There are federated models, centralized models and hybrid models. This would be a hybrid data-sharing model. You keep the core information necessary to manage the patient on an ongoing basis centrally, and you leave things like the radiology image in the system where it's stored. Those approaches are very scalable and could be rolled out in a relatively rapid and significant way.

EHRs aren't standardized. So how do you share information if it's in different formats?

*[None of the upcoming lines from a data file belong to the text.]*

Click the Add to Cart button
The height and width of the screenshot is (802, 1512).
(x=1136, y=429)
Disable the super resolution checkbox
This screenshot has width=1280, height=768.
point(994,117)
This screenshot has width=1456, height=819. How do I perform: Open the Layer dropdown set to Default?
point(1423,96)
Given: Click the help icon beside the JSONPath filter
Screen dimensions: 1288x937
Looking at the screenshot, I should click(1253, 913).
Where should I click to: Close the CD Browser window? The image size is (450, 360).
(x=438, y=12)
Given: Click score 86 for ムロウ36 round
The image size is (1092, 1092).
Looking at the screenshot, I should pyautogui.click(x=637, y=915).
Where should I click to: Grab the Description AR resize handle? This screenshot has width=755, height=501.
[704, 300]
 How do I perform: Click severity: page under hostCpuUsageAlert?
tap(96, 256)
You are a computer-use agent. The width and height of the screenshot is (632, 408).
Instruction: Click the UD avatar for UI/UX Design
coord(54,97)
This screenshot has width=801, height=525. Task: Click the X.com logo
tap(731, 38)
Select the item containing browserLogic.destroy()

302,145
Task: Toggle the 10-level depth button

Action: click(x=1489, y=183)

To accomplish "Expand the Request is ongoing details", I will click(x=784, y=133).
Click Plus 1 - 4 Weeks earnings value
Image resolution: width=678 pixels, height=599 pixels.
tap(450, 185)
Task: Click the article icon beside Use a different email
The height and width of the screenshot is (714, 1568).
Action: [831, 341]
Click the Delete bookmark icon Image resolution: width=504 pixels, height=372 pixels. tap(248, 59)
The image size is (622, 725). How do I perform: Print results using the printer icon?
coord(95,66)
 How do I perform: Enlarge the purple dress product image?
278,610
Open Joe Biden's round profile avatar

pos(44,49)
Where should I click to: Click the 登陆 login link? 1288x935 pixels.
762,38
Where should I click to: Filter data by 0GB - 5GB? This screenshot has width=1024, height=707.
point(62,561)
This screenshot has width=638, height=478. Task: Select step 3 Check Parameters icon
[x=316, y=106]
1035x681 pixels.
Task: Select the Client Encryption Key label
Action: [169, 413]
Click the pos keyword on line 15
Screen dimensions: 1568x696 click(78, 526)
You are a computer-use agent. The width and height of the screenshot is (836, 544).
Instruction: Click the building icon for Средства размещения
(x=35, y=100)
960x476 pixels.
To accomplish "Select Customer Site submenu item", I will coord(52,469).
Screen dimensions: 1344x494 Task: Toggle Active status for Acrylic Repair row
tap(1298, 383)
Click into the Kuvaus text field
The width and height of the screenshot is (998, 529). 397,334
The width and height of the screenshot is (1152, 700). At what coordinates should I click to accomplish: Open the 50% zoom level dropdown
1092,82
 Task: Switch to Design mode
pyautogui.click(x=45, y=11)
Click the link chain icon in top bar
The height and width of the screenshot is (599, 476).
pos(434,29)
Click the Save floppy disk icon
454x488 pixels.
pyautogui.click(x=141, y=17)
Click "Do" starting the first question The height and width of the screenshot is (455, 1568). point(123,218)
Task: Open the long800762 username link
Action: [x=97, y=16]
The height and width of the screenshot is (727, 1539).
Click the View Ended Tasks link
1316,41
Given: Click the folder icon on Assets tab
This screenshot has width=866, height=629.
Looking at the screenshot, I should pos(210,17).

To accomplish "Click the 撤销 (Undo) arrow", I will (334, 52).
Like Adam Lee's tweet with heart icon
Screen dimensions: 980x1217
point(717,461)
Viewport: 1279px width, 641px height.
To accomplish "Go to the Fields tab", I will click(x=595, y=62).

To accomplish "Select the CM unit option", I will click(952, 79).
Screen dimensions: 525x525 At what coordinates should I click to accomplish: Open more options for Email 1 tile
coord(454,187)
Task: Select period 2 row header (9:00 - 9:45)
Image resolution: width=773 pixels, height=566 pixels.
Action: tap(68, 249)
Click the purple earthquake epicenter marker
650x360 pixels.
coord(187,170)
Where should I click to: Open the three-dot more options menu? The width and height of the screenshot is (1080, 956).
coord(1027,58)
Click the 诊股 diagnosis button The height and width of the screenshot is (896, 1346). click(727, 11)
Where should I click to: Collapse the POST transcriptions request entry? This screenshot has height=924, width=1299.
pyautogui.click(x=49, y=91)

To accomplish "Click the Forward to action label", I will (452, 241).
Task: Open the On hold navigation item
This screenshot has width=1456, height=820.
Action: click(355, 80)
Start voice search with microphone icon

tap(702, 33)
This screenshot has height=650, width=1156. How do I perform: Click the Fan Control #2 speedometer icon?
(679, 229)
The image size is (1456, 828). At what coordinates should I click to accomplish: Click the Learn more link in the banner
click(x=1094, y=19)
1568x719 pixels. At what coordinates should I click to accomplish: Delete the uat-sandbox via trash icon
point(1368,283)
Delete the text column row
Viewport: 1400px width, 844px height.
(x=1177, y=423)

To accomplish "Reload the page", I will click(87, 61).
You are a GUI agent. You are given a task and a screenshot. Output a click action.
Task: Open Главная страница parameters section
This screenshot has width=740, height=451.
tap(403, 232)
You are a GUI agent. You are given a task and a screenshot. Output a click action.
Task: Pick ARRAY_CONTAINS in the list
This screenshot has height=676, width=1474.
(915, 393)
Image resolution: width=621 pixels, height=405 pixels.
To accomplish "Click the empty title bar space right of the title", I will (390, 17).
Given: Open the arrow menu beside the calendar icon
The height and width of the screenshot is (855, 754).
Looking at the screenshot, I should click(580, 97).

Dare: The bill does address the data standards piece. It asks the Office of the National Coordinator for Health Information Technology to establish a standards committee. And, of course, we already have the Healthcare Information Technology Standards Panel, which has been working for three or four years now to harmonize standards. It is a challenge for health care. There's continued progress to be made in that realm. We're not there yet.

Kennedy: Should we create a centralized database from which all patient information is shared, or is it more about standardizing the interconnectivity to the various databases? It's some of both. Standards help in allowing data in system B to get into system A, but let's not forget there have been interface engines around for years. So it makes the work easier to do, but it's not a panacea in and of itself.

The more important questions is, what is your data architecture? What we'd like to see is an approach where the patient's clinical status can be represented electronically, not just what the primary care doctor is doing or specialist is doing, but an integrated view of the patient. Once you have that single representation of that patient electronically, then you can begin to run rules off that single electronic representation. That's where we'll see real value. Instead of taking 17 years for clinical research to make it's way into practices, we'll be able to create rules where it may become 17 days. It's that single representation of the patient and applicability of clinical rules to the data in real time that offers us the foundation to deliver on what people hope health IT can do.